District 5
Cautious optimism in relation to oil and gas pipelines
(March 2008)

By Mike Spiruda, Member Representative
There was more work in the Northeast this winter compared to last summer because of increased drilling activity. When the Alberta government increased its provincial royalties on oil and gas extracted from the ground, producers began to see B.C. as offering a slight advantage.

By the end of 2007, the B.C. provincial government coffers had swelled to more than $1 billion with the sale of the rights to drill for oil and gas. As a result, we should see continued growth at a stable rate in that sector over the next few years.

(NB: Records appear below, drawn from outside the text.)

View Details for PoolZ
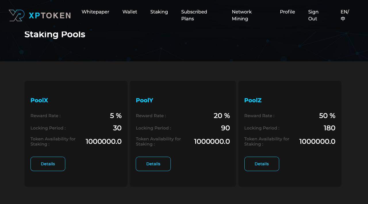This screenshot has height=204, width=368. 262,164
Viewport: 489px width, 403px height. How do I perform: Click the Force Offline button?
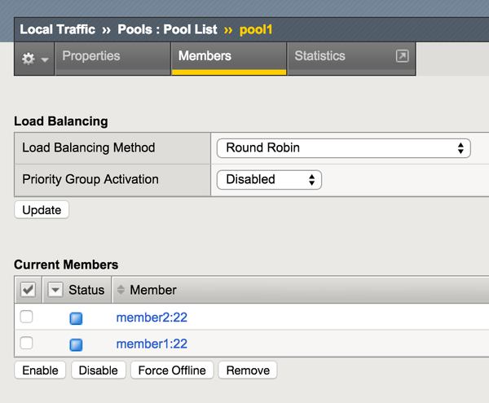pos(172,370)
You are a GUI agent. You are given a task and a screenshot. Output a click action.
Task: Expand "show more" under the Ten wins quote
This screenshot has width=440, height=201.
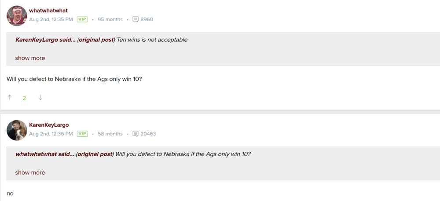point(30,58)
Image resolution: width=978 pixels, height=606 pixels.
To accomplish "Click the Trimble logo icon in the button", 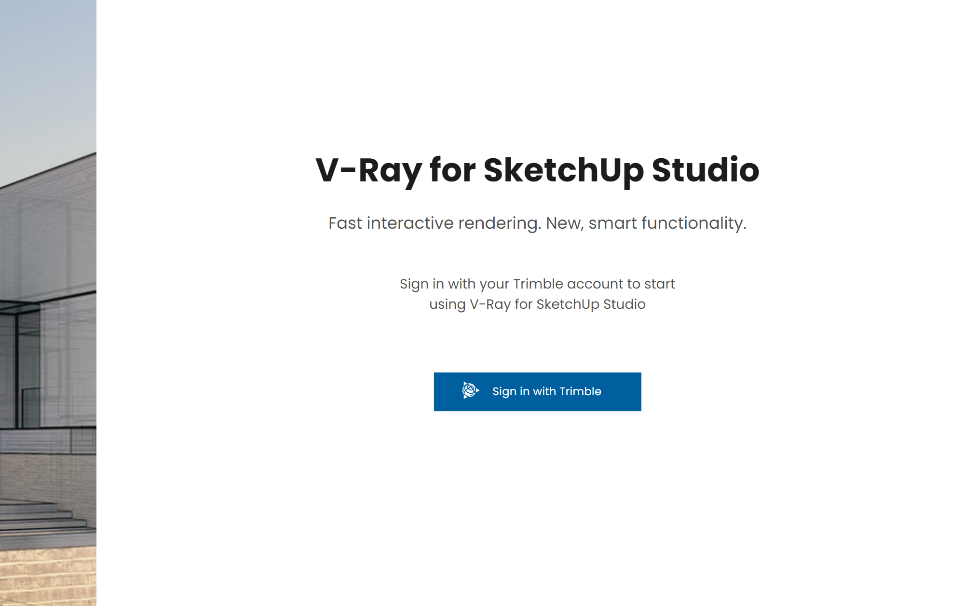I will pos(471,391).
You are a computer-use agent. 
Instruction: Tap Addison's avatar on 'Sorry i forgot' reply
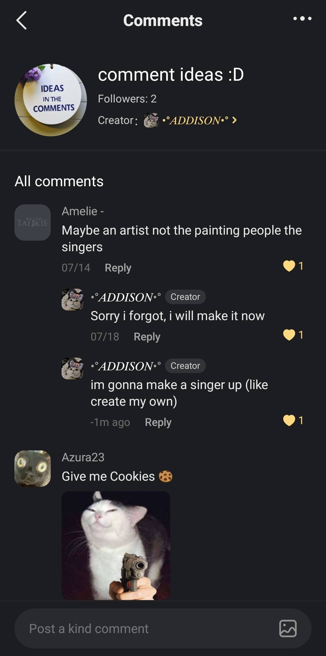pyautogui.click(x=72, y=300)
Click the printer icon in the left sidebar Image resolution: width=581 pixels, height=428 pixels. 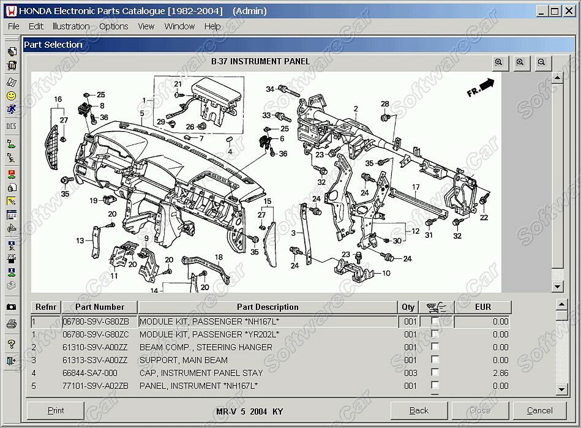pyautogui.click(x=12, y=325)
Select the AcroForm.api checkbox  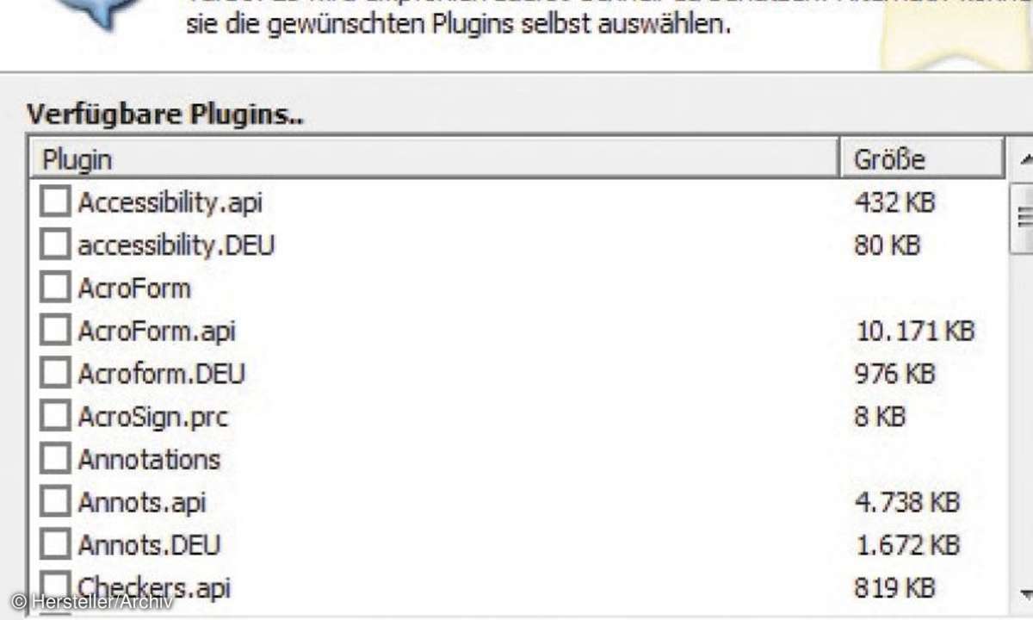point(55,331)
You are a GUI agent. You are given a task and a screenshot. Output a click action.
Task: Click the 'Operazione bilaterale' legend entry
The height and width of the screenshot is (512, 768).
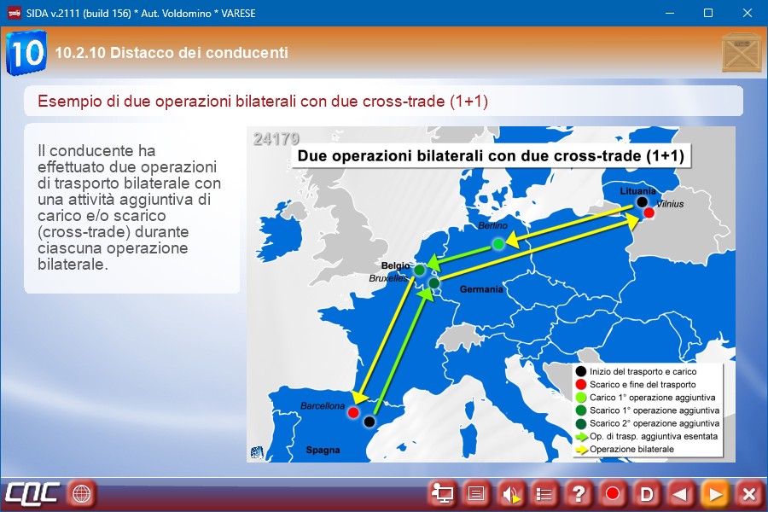tap(631, 449)
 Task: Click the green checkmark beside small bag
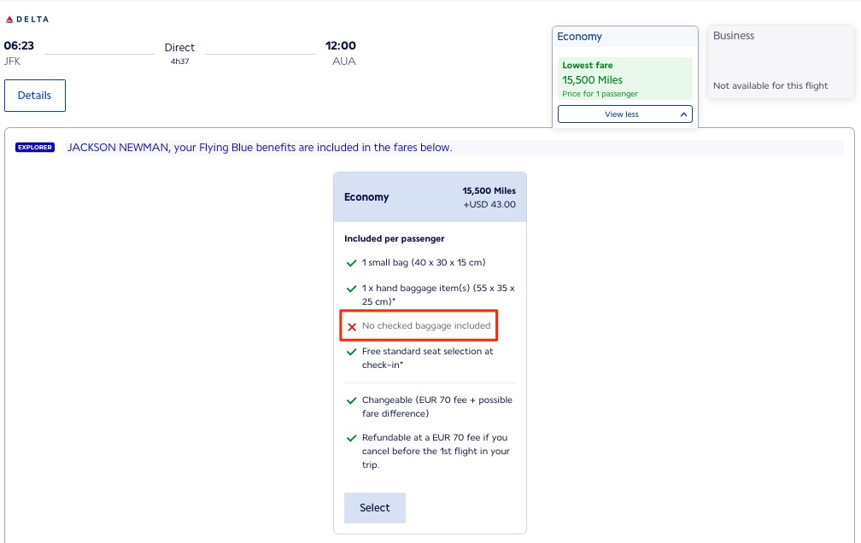point(351,263)
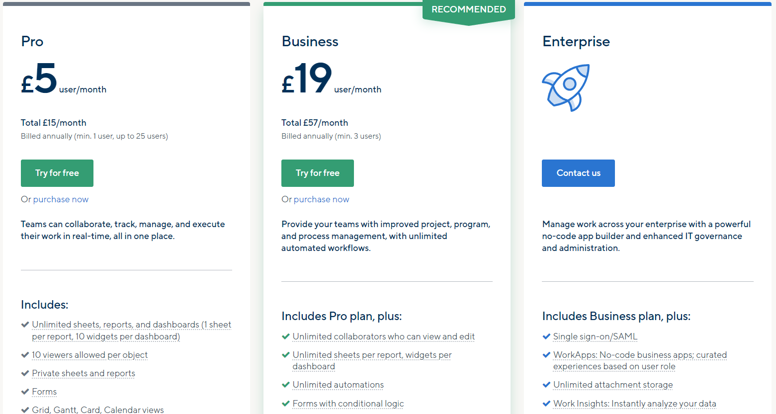The height and width of the screenshot is (414, 776).
Task: Click the checkmark beside Unlimited automations
Action: click(x=285, y=385)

In early January, Trans Canada Corporation had the only successful bid submitted to the State of Alaska under the Alaska Gasline Inducement Act. The company proposes to build the Canadian portion of a $26 billion natural gas pipeline from the North Slope to Trans Canada’s Alberta hub following its Yukon/Northern B.C. right-of-way.

While State Governor Sarah Palin announced that Trans Canada’s application is the only one officially being considered, it must undergo a two-month public consultation period. At the end of that process, the state will decide whether to submit the application to the legislature for approval.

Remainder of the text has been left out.